Problem: Restate the lines word for word, from the first line of the records through the line containing "This screenshot has height=643, width=1142.". Leave out the pictures and anything after that line.
==== Given data
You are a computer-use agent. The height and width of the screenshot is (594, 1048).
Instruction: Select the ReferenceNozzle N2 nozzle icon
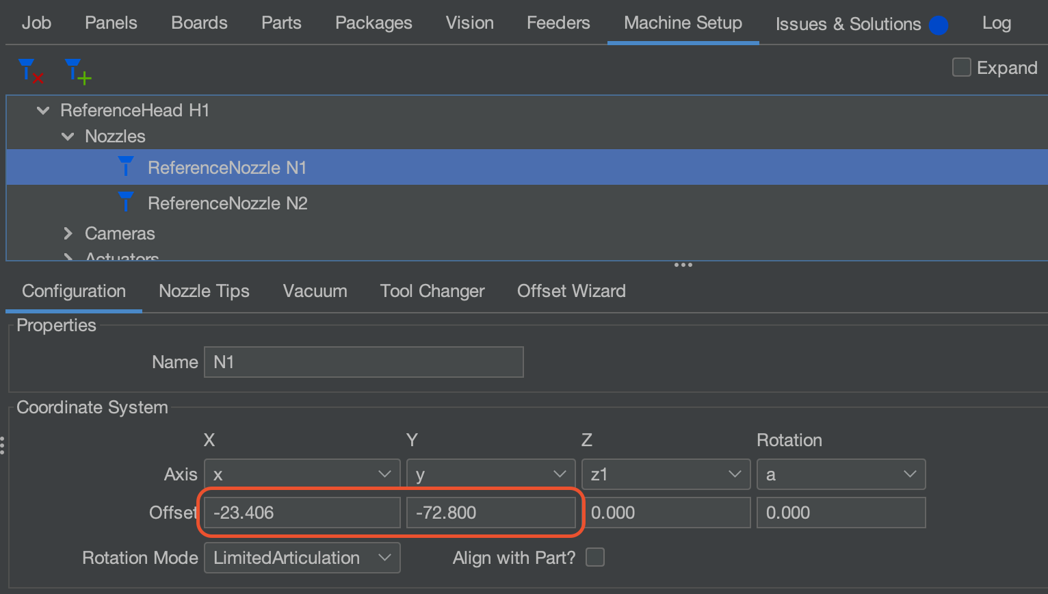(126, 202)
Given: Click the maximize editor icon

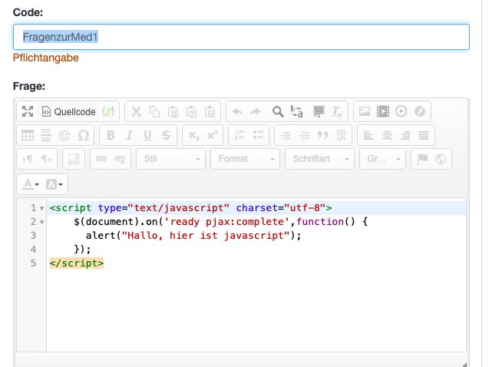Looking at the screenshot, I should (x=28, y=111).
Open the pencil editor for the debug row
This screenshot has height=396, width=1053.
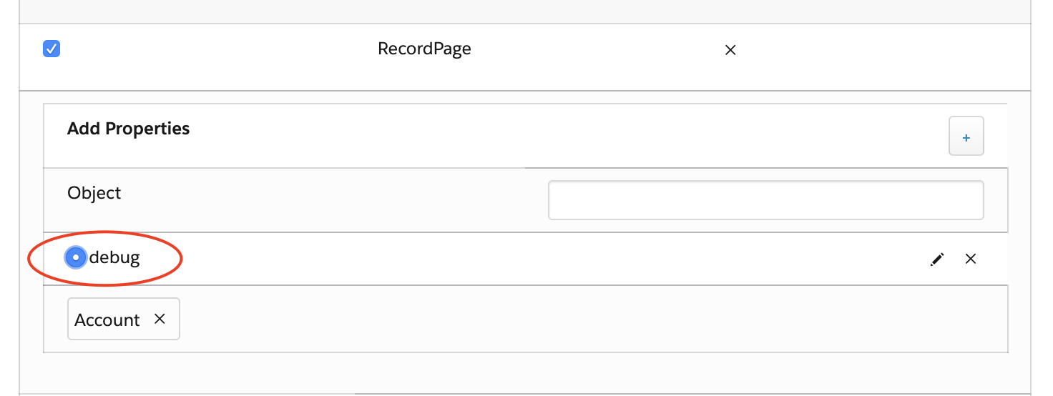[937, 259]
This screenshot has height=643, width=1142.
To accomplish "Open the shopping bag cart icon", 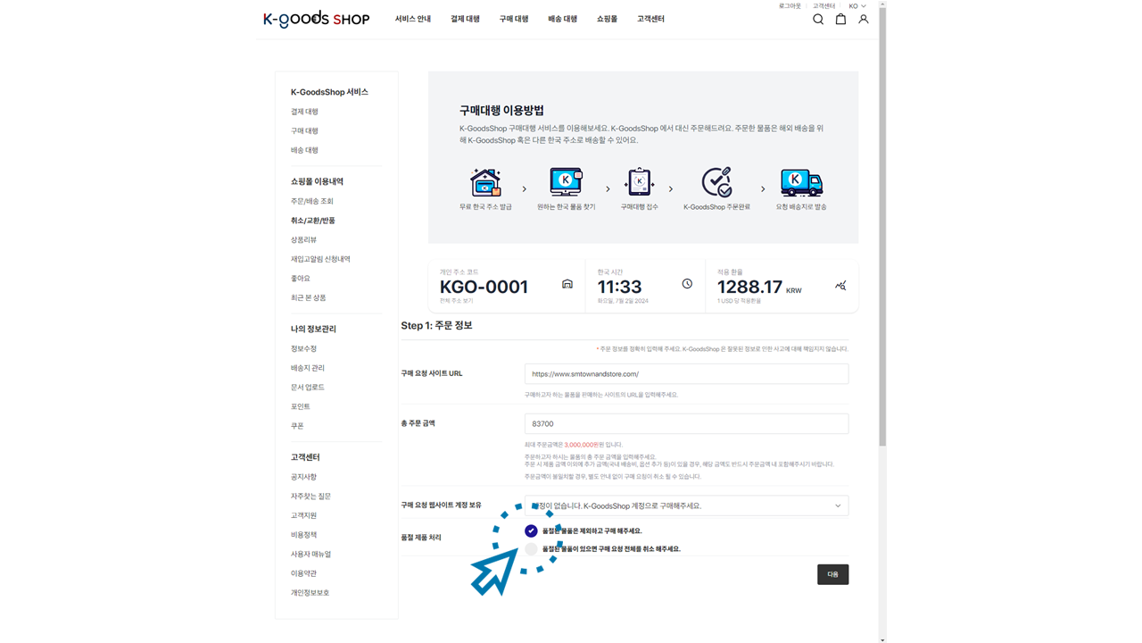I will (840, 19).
========
Task result:
You are a computer-use agent. The height and width of the screenshot is (594, 1048).
Instruction: Select the ReferenceNozzle N2 nozzle icon
(126, 202)
Given: Click the maximize editor icon

Looking at the screenshot, I should (x=28, y=111).
Open the pencil editor for the debug row
This screenshot has height=396, width=1053.
[937, 259]
This screenshot has height=643, width=1142.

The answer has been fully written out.